FSSP versus FSSPX: Schisma- und Legalismus-Vorwürfe
Standpunkt der FSSP
Die FSSP argumentiert, dass die Bischofsweihen unrechtmäßig wären, weil das Bischofsamt seiner Natur nach die Gemeinschaft mit dem Papst und der Gemeinschaft der Bischöfe erfordert. Die Weihe von Bischöfen ohne päpstliches Mandat widerspricht daher der göttlichen Verfassung der Kirche, nicht nur ihrer Disziplin.
Sie antwortet auf ein Argument der FSSPX (in einem technischen Anhang), die sich auf Lumen gentium beruft, um zu argumentieren, dass die Bischofsweihe selbst keine Regierungsautorität verleiht und daher solche Weihen nicht notwendigerweise die Einheit der Kirche brechen würden.

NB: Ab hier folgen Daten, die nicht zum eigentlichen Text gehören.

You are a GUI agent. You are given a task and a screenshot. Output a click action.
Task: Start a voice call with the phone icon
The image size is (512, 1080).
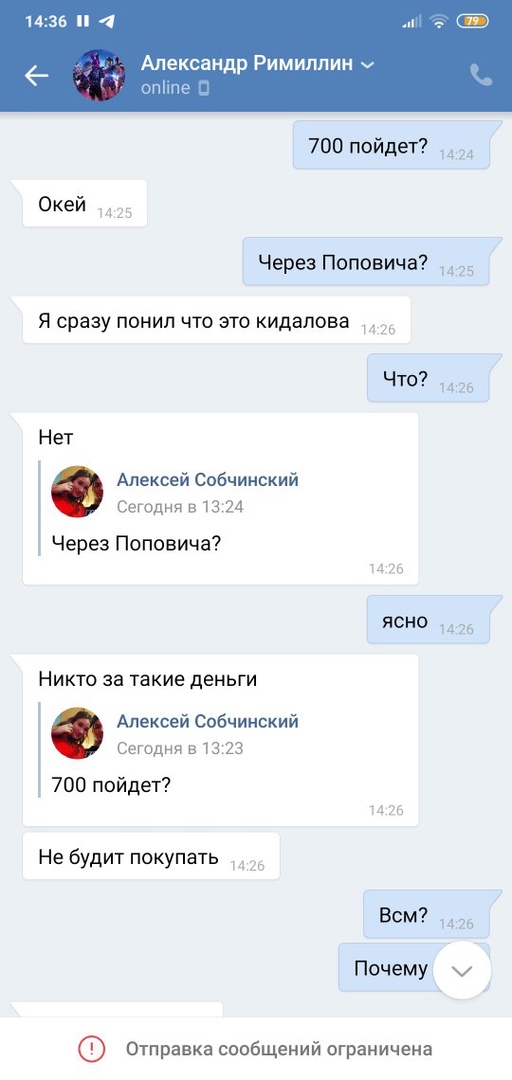(x=481, y=75)
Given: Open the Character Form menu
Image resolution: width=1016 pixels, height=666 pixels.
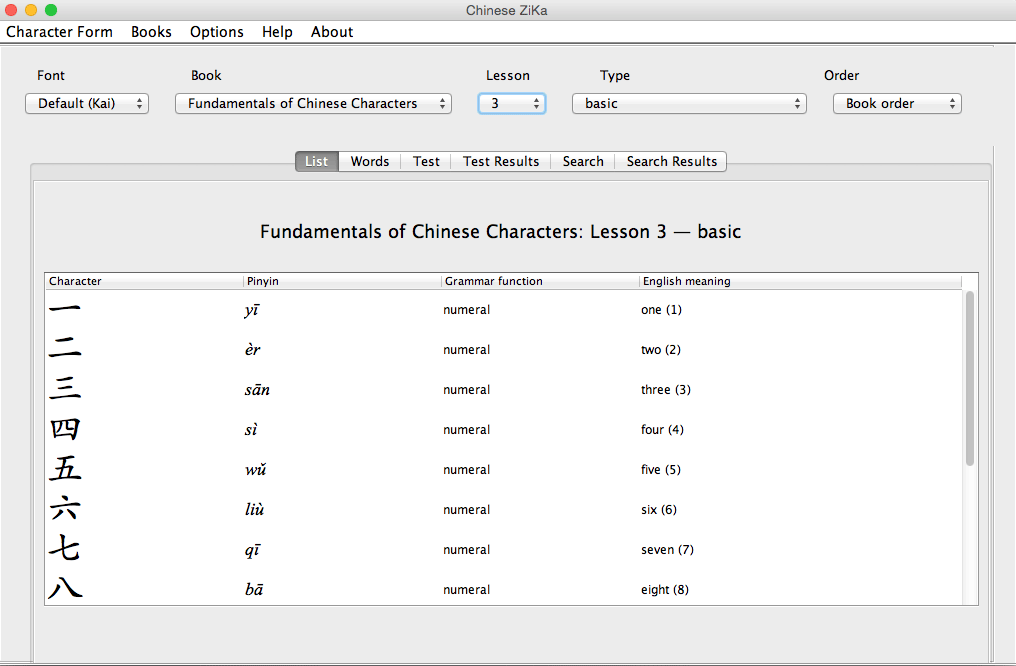Looking at the screenshot, I should point(59,32).
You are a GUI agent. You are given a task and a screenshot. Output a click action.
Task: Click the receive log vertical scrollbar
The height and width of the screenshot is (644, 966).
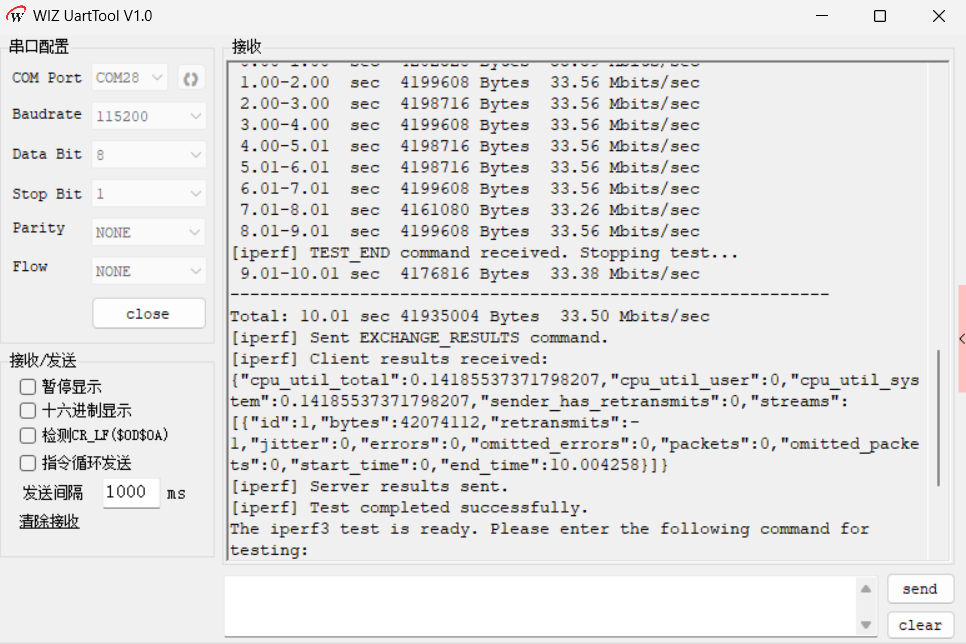click(x=938, y=418)
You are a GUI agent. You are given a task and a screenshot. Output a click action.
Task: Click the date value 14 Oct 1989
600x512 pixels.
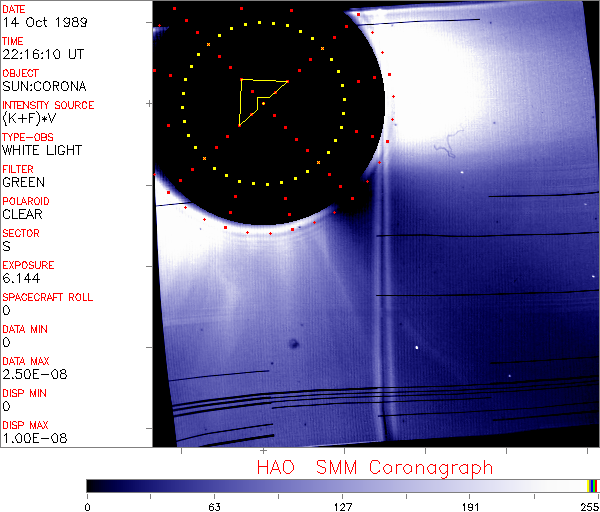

Die FSSP lehnt diese Interpretation ab und argumentiert, dass - auch wenn die Jurisdiktion nicht automatisch gegeben ist - bischöfliche Funktionen nur innerhalb der hierarchischen Gemeinschaft ausgeübt werden können. Ohne päpstliches Mandat zu handeln, führt in der Praxis zu einer Parallelhierarchie und tendiert zum Schisma, auch ohne subjektive Absicht.
Standpunkt der FSSPX
Die FSSPX entgegnet, dass die FSSP ihre Argumente falsch darstellt, indem sie sich auf das sekundäre Argument aus Lumen gentium konzentriert, anstatt auf dessen Kernbegründung.
Diese lautet, dass sich die Kirche aufgrund einer tiefen und andauernden Krise, die durch lehrmäßige Verwirrung und Versagen der Autorität gekennzeichnet ist, in einem "Zustand der Notwendigkeit" befindet. Unter solchen Umständen kann die Rettung der Seelen es rechtfertigen, die normalen kanonischen Regeln außer Kraft zu setzen.
Folglich sind Weihen ohne päpstliche Zustimmung nicht per se falsch, wenn sie aus Notwendigkeit erforderlich sind. Die FSSPX beschuldigt die FSSP des Legalismus und des Ignorierens der Schwere der Krise.